REQUIRED WORK :: Retype all data exactly as given. Pictures should not be retyped.

THE RECORDS ::
########################################
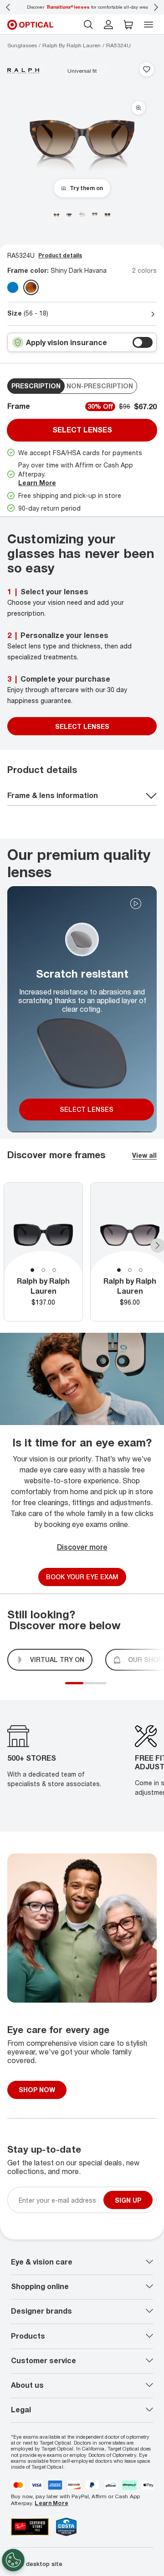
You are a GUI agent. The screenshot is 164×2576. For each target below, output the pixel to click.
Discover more (82, 1547)
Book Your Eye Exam (82, 1577)
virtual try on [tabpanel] (57, 1659)
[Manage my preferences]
########################################
TASK RESPONSE ::
You are a GUI agent. The screenshot is 164×2576. For each target below, output the pixel to click.
Discover more (82, 1547)
Book Your Eye Exam (82, 1577)
virtual try on [tabpanel] (57, 1659)
[Manage my preferences]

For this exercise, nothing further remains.